Exercise details:
With the pictures left out, print exactly the lines below that run from the one containing "Click the users group sidebar icon" through the one containing "Where should I".

-- -- --

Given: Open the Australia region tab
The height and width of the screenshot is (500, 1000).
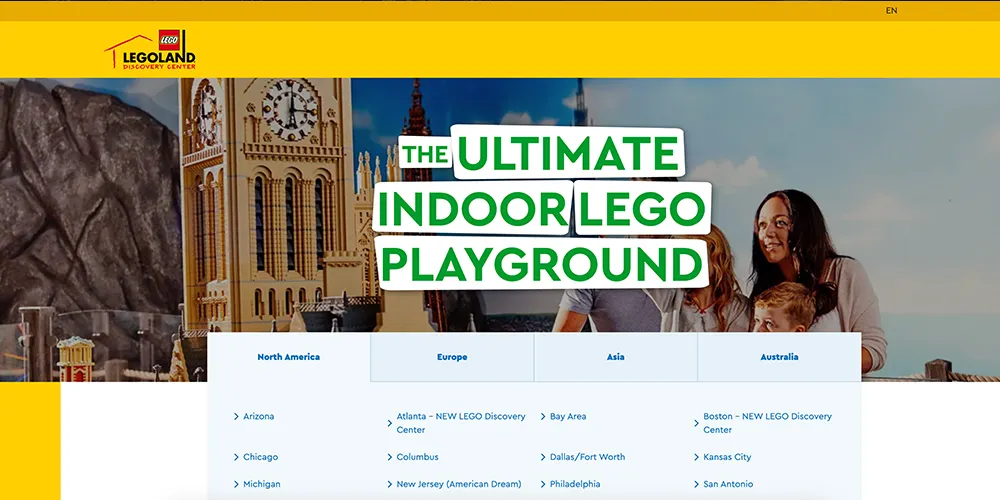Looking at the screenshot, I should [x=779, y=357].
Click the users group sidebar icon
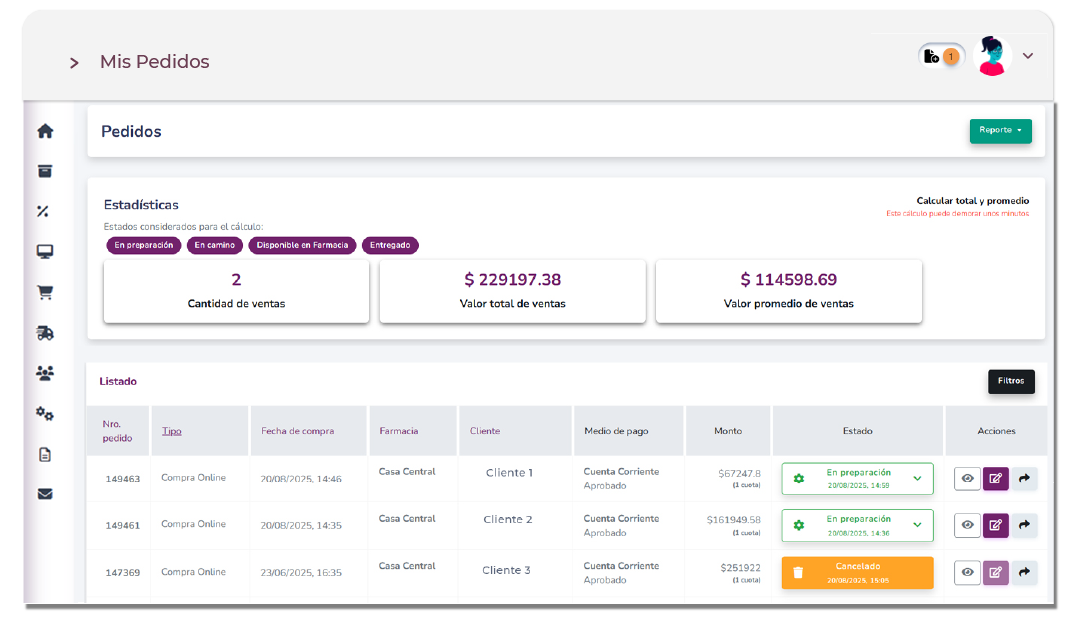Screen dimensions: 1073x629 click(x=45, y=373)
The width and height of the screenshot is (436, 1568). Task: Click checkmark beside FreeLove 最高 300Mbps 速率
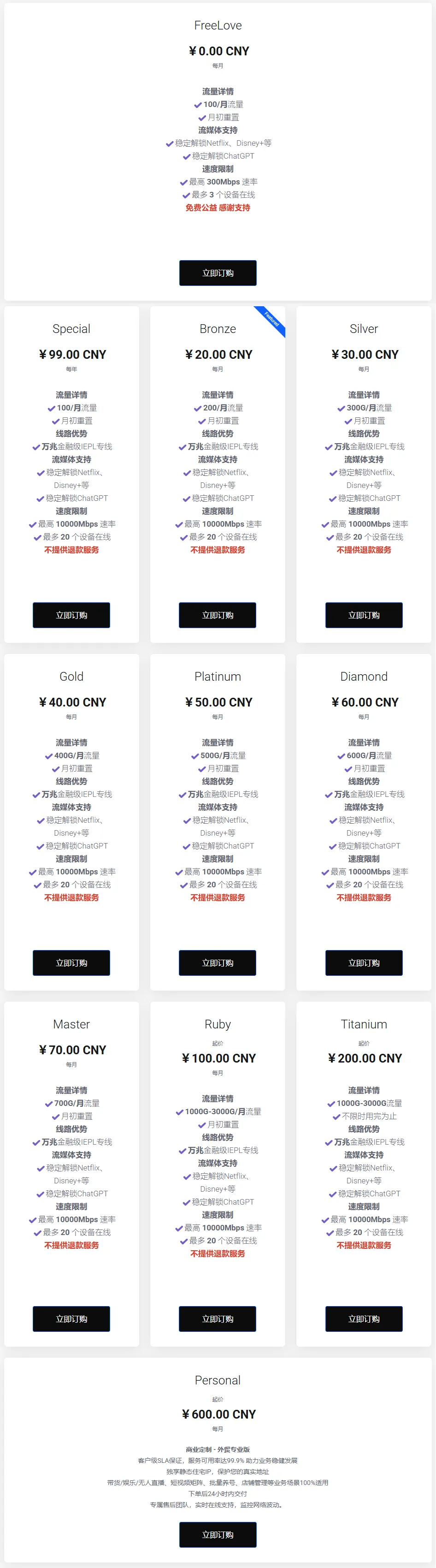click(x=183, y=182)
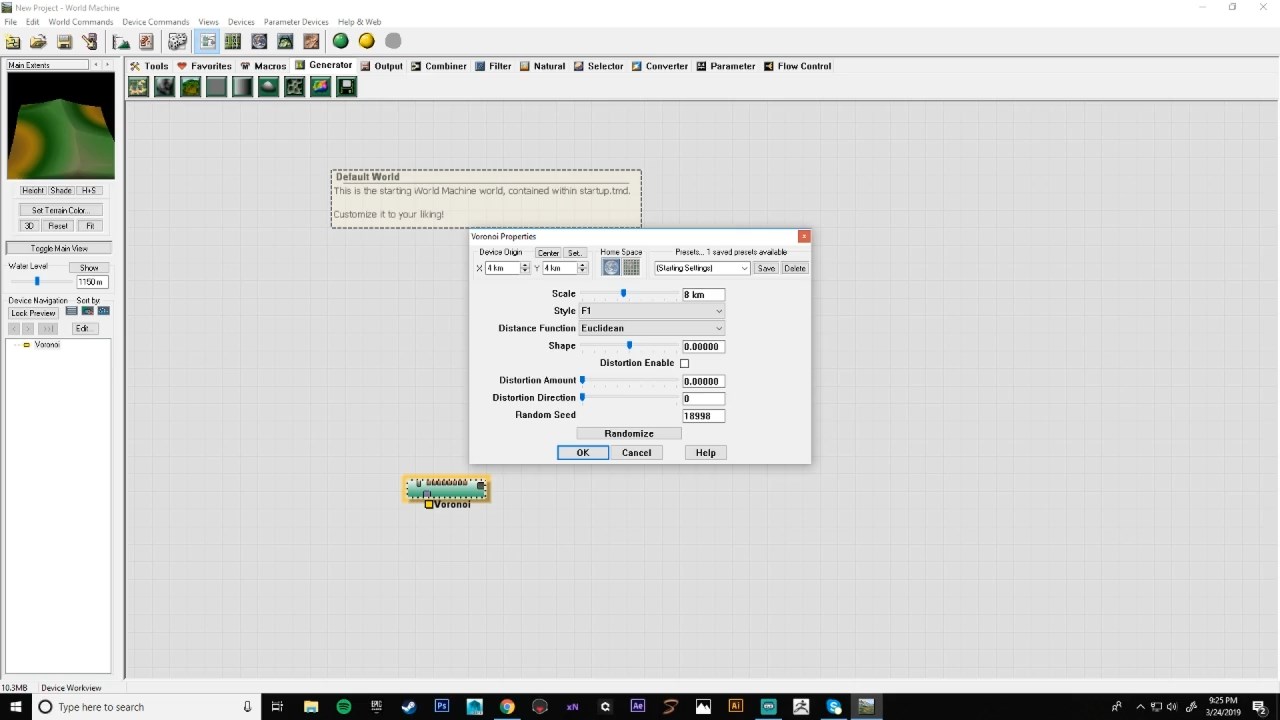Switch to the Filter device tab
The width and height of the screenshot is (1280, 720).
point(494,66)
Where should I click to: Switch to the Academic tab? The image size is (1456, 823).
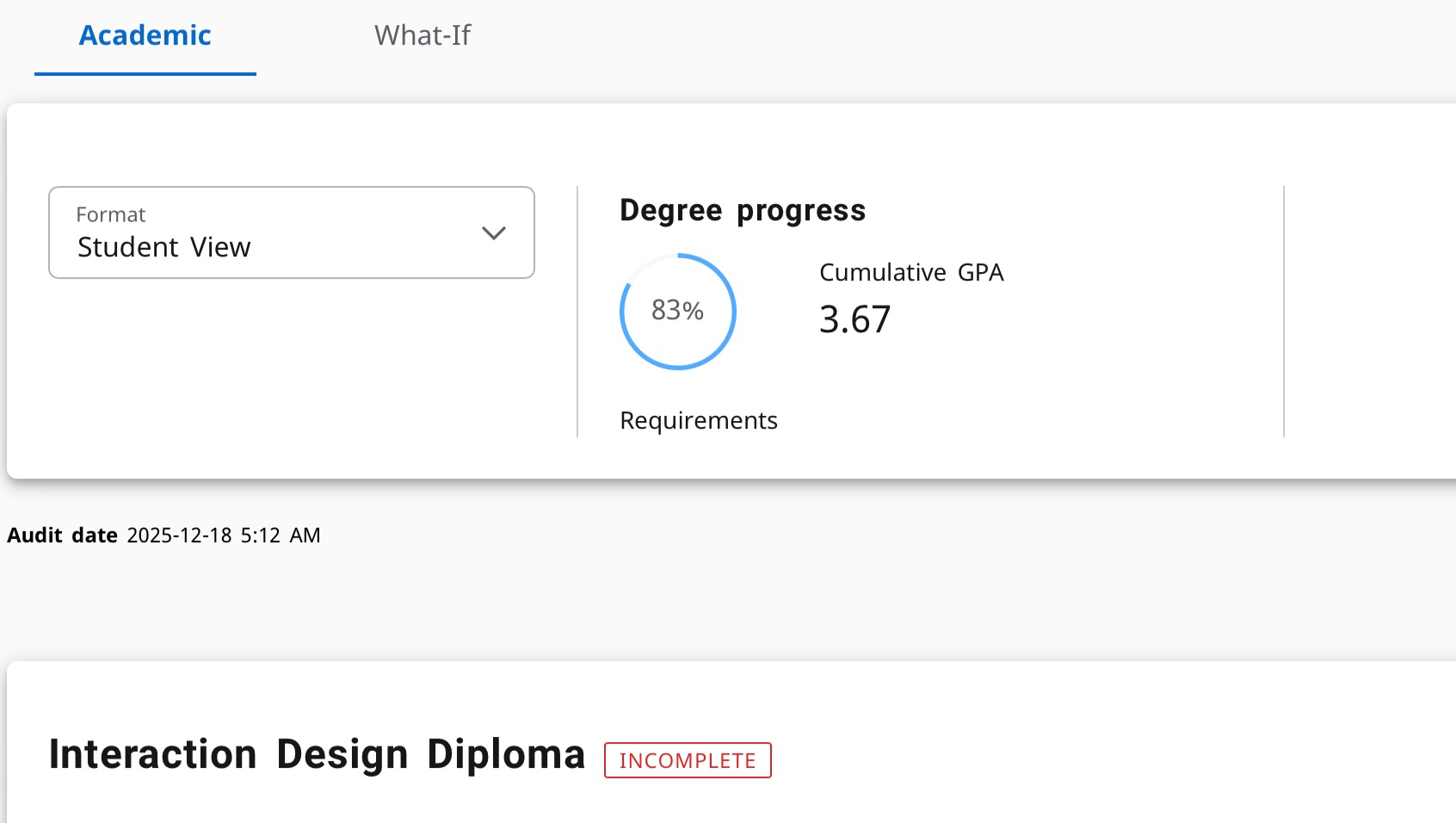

-- -- --

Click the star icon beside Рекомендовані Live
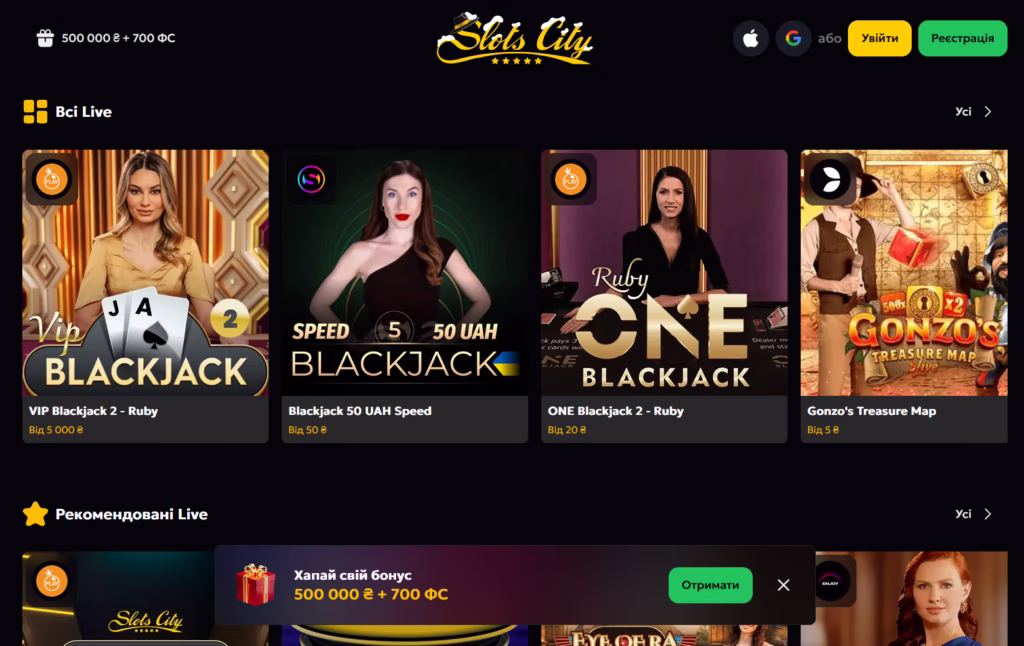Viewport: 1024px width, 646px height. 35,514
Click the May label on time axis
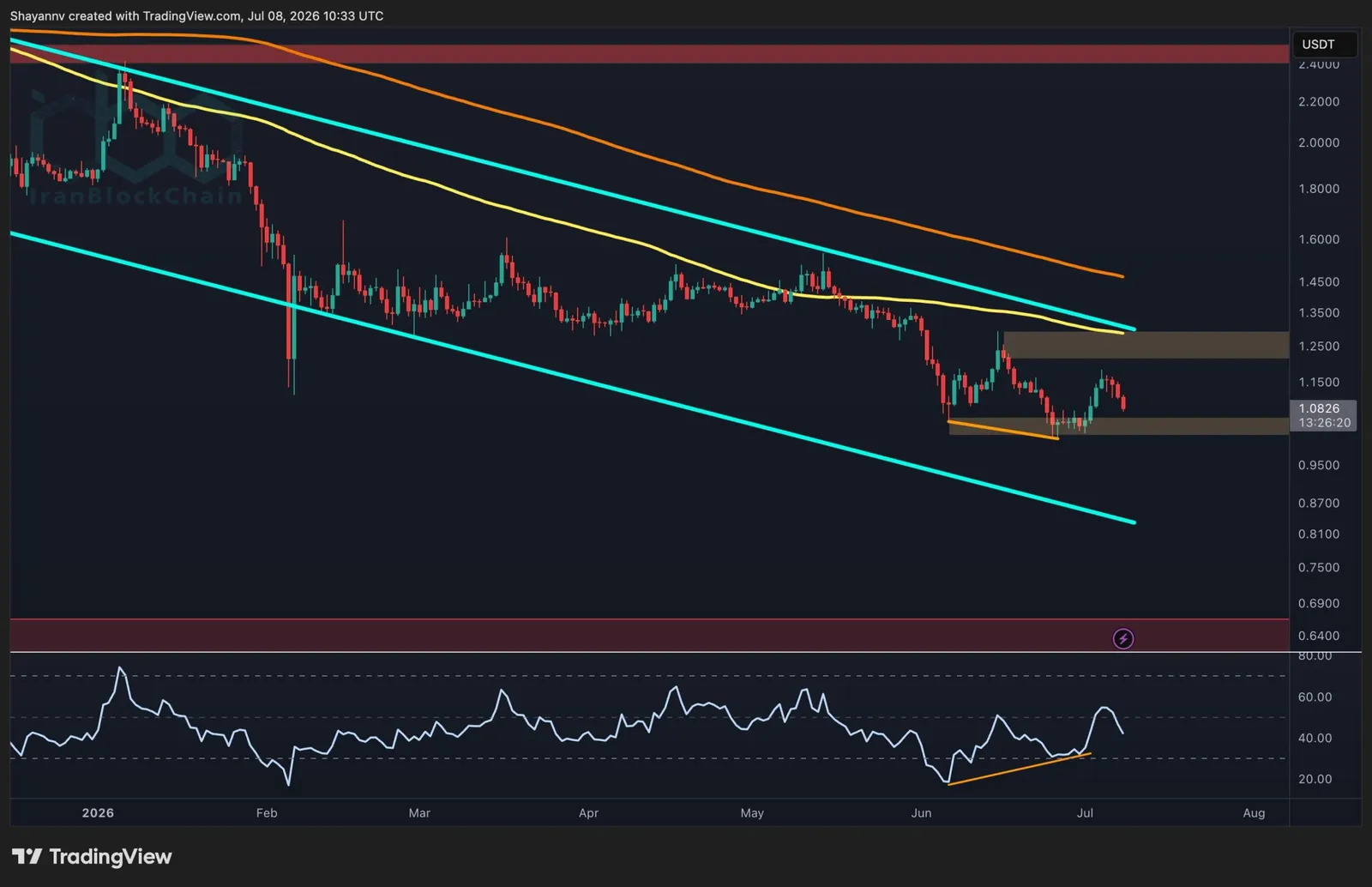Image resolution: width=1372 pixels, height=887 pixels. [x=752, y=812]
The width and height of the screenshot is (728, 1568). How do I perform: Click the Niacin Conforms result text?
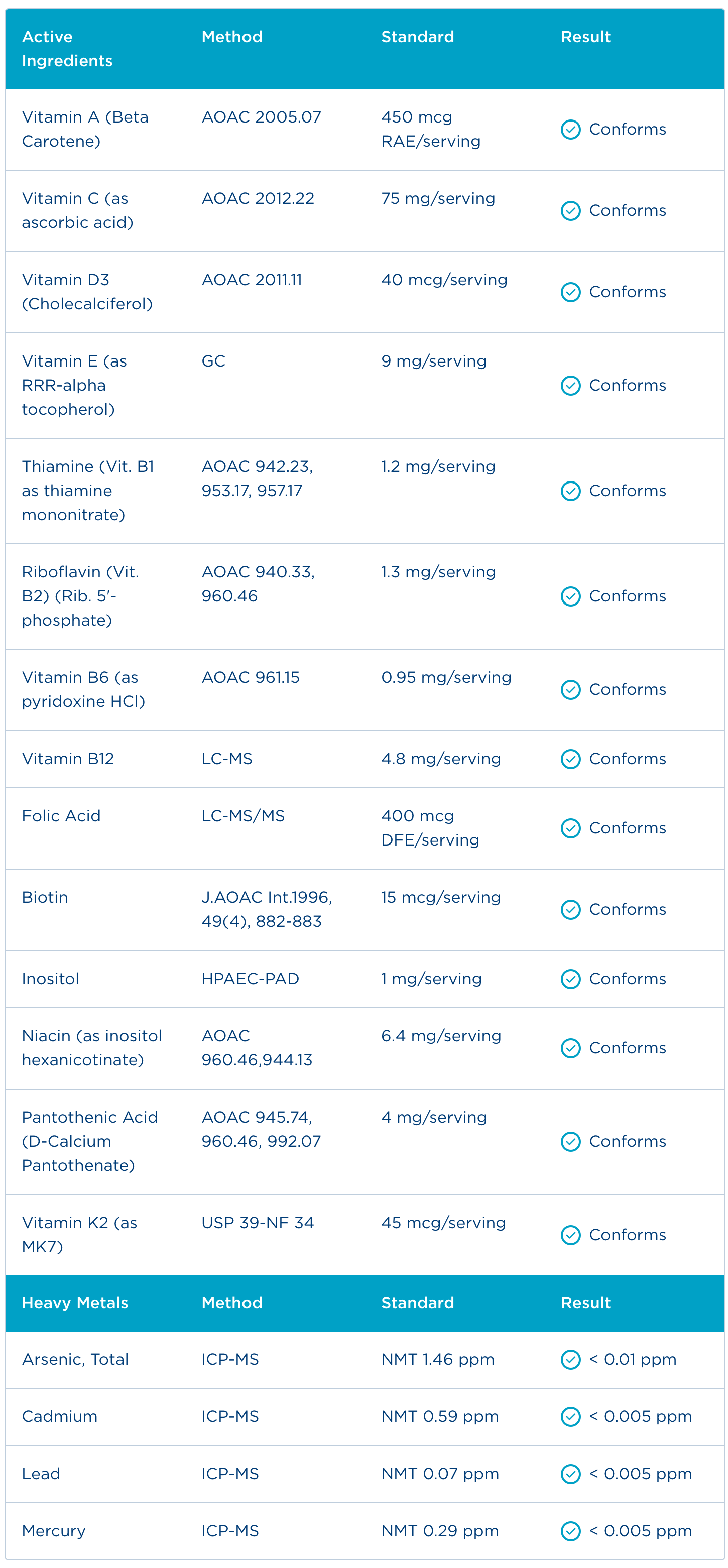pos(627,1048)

-- -- --

Expected answer:
Click the users group sidebar icon
Screen dimensions: 1073x629 click(x=45, y=373)
The width and height of the screenshot is (436, 1568). Task: Click checkmark beside FreeLove 最高 300Mbps 速率
click(x=183, y=182)
Switch to the Filter device tab
The width and height of the screenshot is (1280, 720).
point(494,66)
Where should I click to: Switch to the Academic tab? The image size is (1456, 823).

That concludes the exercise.